Data from a collection:
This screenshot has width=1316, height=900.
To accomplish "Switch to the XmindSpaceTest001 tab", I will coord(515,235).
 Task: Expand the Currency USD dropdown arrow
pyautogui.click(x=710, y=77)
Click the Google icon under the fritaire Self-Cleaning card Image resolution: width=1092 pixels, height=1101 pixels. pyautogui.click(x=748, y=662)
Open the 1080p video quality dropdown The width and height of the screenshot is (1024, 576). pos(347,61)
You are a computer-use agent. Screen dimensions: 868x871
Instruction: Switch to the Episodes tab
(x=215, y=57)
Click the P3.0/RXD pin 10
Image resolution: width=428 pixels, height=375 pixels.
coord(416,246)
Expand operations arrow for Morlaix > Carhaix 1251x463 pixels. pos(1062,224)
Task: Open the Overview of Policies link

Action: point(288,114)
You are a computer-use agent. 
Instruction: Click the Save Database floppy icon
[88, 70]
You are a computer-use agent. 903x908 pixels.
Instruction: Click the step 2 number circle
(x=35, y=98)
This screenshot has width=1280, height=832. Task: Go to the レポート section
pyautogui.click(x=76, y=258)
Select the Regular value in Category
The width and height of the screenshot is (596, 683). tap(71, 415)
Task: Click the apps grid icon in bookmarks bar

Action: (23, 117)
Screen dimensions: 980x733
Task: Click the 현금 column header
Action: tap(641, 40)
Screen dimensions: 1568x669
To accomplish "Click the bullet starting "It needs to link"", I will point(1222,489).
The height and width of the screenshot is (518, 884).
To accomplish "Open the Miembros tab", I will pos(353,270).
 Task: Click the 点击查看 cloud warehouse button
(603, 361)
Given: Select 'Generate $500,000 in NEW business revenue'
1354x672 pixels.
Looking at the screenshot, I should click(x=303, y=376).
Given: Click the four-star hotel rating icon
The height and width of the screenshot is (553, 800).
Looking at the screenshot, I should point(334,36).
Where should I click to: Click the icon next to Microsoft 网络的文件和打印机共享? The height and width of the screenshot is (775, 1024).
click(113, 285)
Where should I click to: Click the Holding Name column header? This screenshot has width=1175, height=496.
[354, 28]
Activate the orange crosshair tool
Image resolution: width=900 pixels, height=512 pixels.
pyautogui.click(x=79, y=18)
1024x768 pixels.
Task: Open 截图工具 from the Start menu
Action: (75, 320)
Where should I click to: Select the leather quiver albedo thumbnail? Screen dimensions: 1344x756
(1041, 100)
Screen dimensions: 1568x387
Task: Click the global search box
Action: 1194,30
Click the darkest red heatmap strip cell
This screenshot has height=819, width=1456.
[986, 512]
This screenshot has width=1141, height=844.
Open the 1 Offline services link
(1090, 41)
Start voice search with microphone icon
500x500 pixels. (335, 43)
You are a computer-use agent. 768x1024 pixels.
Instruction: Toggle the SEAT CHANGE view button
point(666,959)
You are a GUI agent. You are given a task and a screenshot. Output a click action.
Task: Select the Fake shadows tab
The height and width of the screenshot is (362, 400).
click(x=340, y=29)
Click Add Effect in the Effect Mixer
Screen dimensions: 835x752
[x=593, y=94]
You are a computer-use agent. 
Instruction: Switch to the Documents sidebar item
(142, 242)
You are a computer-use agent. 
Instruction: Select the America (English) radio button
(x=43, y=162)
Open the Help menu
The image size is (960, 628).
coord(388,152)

Instructions for the task >>
Please return every line of the data above verbatim, with no changes.

Task result >>
This screenshot has width=1316, height=900.
To accomplish "Switch to the XmindSpaceTest001 tab", I will coord(515,235).
 Task: Expand the Currency USD dropdown arrow
pyautogui.click(x=710, y=77)
Click the Google icon under the fritaire Self-Cleaning card Image resolution: width=1092 pixels, height=1101 pixels. pyautogui.click(x=748, y=662)
Open the 1080p video quality dropdown The width and height of the screenshot is (1024, 576). pos(347,61)
You are a computer-use agent. Screen dimensions: 868x871
Instruction: Switch to the Episodes tab
(x=215, y=57)
Click the P3.0/RXD pin 10
Image resolution: width=428 pixels, height=375 pixels.
coord(416,246)
Expand operations arrow for Morlaix > Carhaix 1251x463 pixels. pos(1062,224)
Task: Open the Overview of Policies link

Action: point(288,114)
You are a computer-use agent. 
Instruction: Click the Save Database floppy icon
[88, 70]
You are a computer-use agent. 903x908 pixels.
Instruction: Click the step 2 number circle
(x=35, y=98)
This screenshot has width=1280, height=832. Task: Go to the レポート section
pyautogui.click(x=76, y=258)
Select the Regular value in Category
The width and height of the screenshot is (596, 683). tap(71, 415)
Task: Click the apps grid icon in bookmarks bar

Action: (23, 117)
Screen dimensions: 980x733
Task: Click the 현금 column header
Action: tap(641, 40)
Screen dimensions: 1568x669
To accomplish "Click the bullet starting "It needs to link"", I will point(1222,489).
The height and width of the screenshot is (518, 884).
To accomplish "Open the Miembros tab", I will pos(353,270).
 Task: Click the 点击查看 cloud warehouse button
(603, 361)
Given: Select 'Generate $500,000 in NEW business revenue'
1354x672 pixels.
Looking at the screenshot, I should click(x=303, y=376).
Given: Click the four-star hotel rating icon
The height and width of the screenshot is (553, 800).
Looking at the screenshot, I should point(334,36).
Where should I click to: Click the icon next to Microsoft 网络的文件和打印机共享? The height and width of the screenshot is (775, 1024).
click(113, 285)
Where should I click to: Click the Holding Name column header? This screenshot has width=1175, height=496.
[354, 28]
Activate the orange crosshair tool
Image resolution: width=900 pixels, height=512 pixels.
pyautogui.click(x=79, y=18)
1024x768 pixels.
Task: Open 截图工具 from the Start menu
Action: (75, 320)
Where should I click to: Select the leather quiver albedo thumbnail? Screen dimensions: 1344x756
(1041, 100)
Screen dimensions: 1568x387
Task: Click the global search box
Action: 1194,30
Click the darkest red heatmap strip cell
This screenshot has height=819, width=1456.
[986, 512]
This screenshot has width=1141, height=844.
Open the 1 Offline services link
(1090, 41)
Start voice search with microphone icon
500x500 pixels. (335, 43)
You are a computer-use agent. 768x1024 pixels.
Instruction: Toggle the SEAT CHANGE view button
point(666,959)
You are a GUI agent. You are given a task and a screenshot. Output a click action.
Task: Select the Fake shadows tab
The height and width of the screenshot is (362, 400).
click(x=340, y=29)
Click Add Effect in the Effect Mixer
Screen dimensions: 835x752
[x=593, y=94]
You are a computer-use agent. 
Instruction: Switch to the Documents sidebar item
(142, 242)
You are a computer-use agent. 
Instruction: Select the America (English) radio button
(x=43, y=162)
Open the Help menu
The image size is (960, 628).
coord(388,152)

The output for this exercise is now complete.